“I should think you might!” the banker agreed, with a laugh. “I can tell you in a few words what I know about him. Mr. Herbert Krutzmacht was a countryman of mine, as you might infer from his name—a native of Mannheim. He went to the States when he was a young man, back in the fifties. Like so many of my countrymen, he carried nothing to your land but his brains and his will. He had many adventures out there. After your Civil War, he moved to the Pacific coast, engaged in mining operations, made a great deal of money, and lost it. He put it all into one property, from which he expected to take a vast fortune, but—”

“At Monument, Arizona?” Brainard interrupted.

“In Arizona, I think. I don’t remember the name of the place. The mine was called—let me see—yes, the Melody mine.”

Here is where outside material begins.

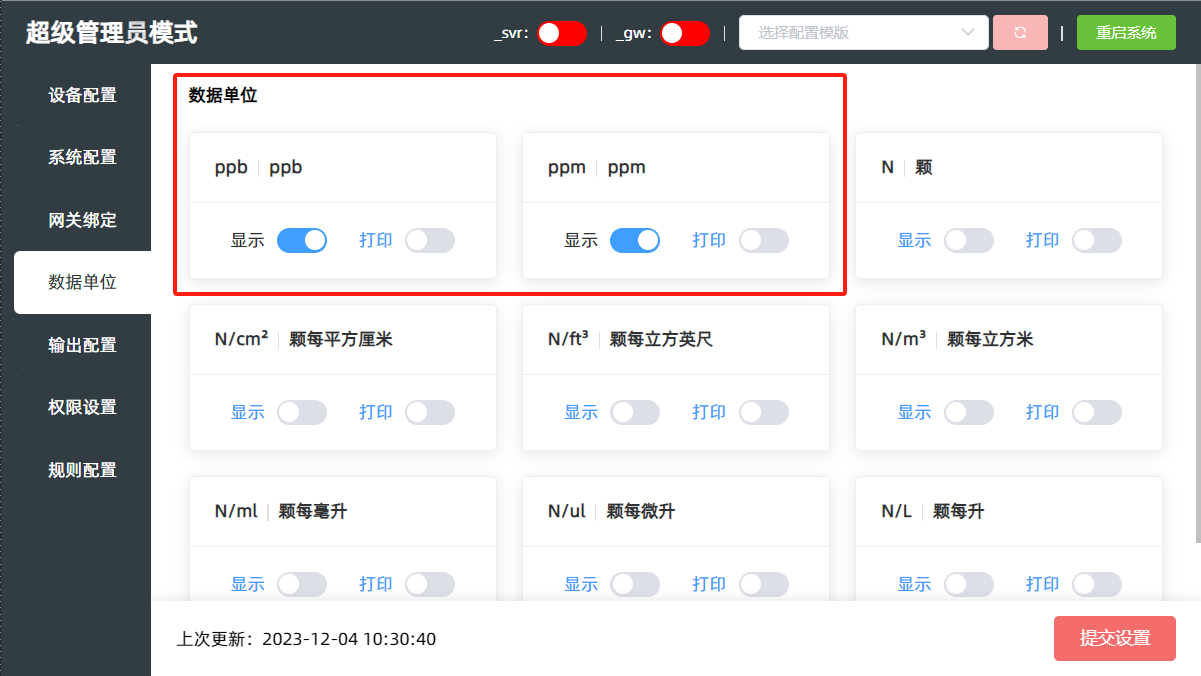
Task: Enable the ppb 打印 toggle
Action: (430, 240)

“The Melody!” Brainard exclaimed, startled. “So that was it, was it?”

“What was?”

“Nothing—merely a guess of mine. Please proceed!”

“After the failure of his mine he had a hard time, and everything seemed against him. Then, a few years ago, he got control of a company to develop water power in northern California—the Shasta Company, it was called. From this he went into land and timber business, and finally began to build a railroad, the Pacific Northern. From time to time, as he needed money for his various enterprises, he applied to us, and we found the capital for him when he could not get it in the States. It was our capital, mostly, that went into the railroad, which was to go northward into a region controlled by other roads. That started the opposition in California to him and his schemes, and trouble quickly developed. Your countrymen, Mr. Brainard, are not always scrupulous in the weapons they use. These hostile parties had bought up one of the judges in California, and they struck their blow while Mr. Krutzmacht was in New York a month or more ago conferring with our representative. It had been arranged to raise the necessary funds to pay the interest due on the outstanding bonds, and to complete the railroad. Then Mr. Krutzmacht disappeared, the California court granted the other side their receivership, and he was found dead in a New York hospital!”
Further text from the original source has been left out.